Link to Pubmed [PMID] – 22056699
Gene 2012 Jan;492(1):199-211
The proper detection of orthologs is crucial for evolutionary studies of genes and species. Despite large efforts to solve this problem the methodological situation appears unsettled to a large extent and the “quest for orthologs” is still an ongoing task in large-scale genome comparisons. Here, we introduce a simple operational framework for the detection of orthologs and their classification. The operational framework relies on well-established principles, optimizing their implementation for the considered purposes, and chaining components in coherent procedures: 1) We take advantage of the efficiency and simplicity of the Reciprocal Best Hit (RBH) detections, remedying (by design) the drawback concerning the limitations in terms of 1:1 detections. The procedure is based on the partitioning of Reciprocal Best Hits, with the further merging of partitions including members of the same paralogous classes (“SuperPartition of Orthologs” (SPOs)). 2) We then resort to the conservation profiles of the obtained clusters, allowing simple detection of SPOs containing duplicated members.
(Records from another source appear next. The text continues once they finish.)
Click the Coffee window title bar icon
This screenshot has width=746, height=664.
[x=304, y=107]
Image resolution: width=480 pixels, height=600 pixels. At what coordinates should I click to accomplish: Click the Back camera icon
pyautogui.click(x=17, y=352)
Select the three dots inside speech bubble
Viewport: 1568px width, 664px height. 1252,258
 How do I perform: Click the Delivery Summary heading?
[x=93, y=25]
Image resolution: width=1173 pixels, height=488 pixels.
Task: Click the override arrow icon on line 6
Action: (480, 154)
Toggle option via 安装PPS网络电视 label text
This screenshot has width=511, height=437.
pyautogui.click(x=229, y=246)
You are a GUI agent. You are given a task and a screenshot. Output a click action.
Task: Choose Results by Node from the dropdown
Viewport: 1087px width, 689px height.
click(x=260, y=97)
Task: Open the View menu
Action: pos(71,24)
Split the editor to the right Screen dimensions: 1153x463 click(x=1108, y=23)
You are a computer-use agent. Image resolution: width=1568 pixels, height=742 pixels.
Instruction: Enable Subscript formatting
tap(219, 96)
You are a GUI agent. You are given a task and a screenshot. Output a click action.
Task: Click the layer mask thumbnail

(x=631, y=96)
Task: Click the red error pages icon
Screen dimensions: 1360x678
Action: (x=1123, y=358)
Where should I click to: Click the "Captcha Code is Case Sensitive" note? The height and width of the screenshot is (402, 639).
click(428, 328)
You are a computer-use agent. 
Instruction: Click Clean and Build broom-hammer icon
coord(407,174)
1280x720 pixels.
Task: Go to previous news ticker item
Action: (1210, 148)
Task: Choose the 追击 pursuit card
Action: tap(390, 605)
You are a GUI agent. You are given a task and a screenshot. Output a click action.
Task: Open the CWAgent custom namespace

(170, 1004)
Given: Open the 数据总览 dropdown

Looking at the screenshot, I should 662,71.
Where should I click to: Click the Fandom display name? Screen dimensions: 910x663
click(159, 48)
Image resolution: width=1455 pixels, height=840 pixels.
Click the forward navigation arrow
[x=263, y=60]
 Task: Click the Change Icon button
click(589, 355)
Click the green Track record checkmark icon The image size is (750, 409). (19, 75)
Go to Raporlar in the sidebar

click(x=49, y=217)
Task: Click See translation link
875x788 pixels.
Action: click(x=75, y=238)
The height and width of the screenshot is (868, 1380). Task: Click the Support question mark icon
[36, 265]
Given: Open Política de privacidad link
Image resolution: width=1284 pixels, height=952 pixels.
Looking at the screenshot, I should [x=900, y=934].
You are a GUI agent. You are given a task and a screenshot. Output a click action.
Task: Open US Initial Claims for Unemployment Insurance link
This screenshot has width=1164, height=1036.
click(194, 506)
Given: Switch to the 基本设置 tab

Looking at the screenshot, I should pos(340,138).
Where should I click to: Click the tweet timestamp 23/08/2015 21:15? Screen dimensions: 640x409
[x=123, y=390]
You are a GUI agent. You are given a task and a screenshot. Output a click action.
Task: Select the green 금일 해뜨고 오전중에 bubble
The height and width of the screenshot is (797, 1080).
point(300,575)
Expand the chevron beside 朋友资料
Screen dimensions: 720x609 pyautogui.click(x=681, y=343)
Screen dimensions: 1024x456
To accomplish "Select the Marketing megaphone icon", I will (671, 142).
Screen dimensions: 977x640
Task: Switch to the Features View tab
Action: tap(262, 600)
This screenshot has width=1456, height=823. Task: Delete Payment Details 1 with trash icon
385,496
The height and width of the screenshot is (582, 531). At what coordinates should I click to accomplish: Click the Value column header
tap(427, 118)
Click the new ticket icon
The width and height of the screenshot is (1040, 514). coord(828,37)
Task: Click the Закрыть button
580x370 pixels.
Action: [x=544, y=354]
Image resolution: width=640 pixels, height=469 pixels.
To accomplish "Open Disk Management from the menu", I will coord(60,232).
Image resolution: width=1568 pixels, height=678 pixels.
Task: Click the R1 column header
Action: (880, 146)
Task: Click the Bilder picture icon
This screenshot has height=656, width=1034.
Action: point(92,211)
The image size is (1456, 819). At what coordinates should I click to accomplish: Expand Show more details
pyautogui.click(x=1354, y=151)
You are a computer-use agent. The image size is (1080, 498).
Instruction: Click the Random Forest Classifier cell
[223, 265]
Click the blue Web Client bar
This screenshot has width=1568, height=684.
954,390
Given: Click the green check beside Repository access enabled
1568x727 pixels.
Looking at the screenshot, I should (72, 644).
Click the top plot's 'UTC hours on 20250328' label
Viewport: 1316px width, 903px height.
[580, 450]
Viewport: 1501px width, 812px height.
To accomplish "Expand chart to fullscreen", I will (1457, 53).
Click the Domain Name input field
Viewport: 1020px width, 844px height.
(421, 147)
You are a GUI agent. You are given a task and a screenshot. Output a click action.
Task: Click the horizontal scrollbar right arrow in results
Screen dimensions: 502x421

Based on accepted evolutionary principles, such members can be further tagged as in-paralogs (co-orthologs) or out-paralogs. The method is illustrated and validated by extensive genomic analyses. The performances of the overall approach are characterized in global terms for three sets of species (Chlamydiae, Mycobacteria, Aspergilli), showing that at least 75% of the sets of orthologs contain at most one protein from a given species. The sets including more than one protein from a given species are shown to contain in-paralogs in proportions varying from 28% to 58%. The characterizations also show that the large majority of SPOs are associated with ancestral motifs, and accordingly not prone to chaining effects that might be triggered by multi-domain proteins. Further the SPO formulation is compared to other similarity based ortholog detection methods. Beyond core common results, significant differences are observed between various methods, which can be accounted for to a large extent on conceptual grounds, relative to the different merging schemes involved. Such comparisons highlight a major advantage of the SPO approach concerning the proper clustering of associated paralogs, which appear to be often dispatched spuriously into distinct orthologous classes. Finally the perspectives for future applications and elaborations of SPO-based compositional analyses are discussed.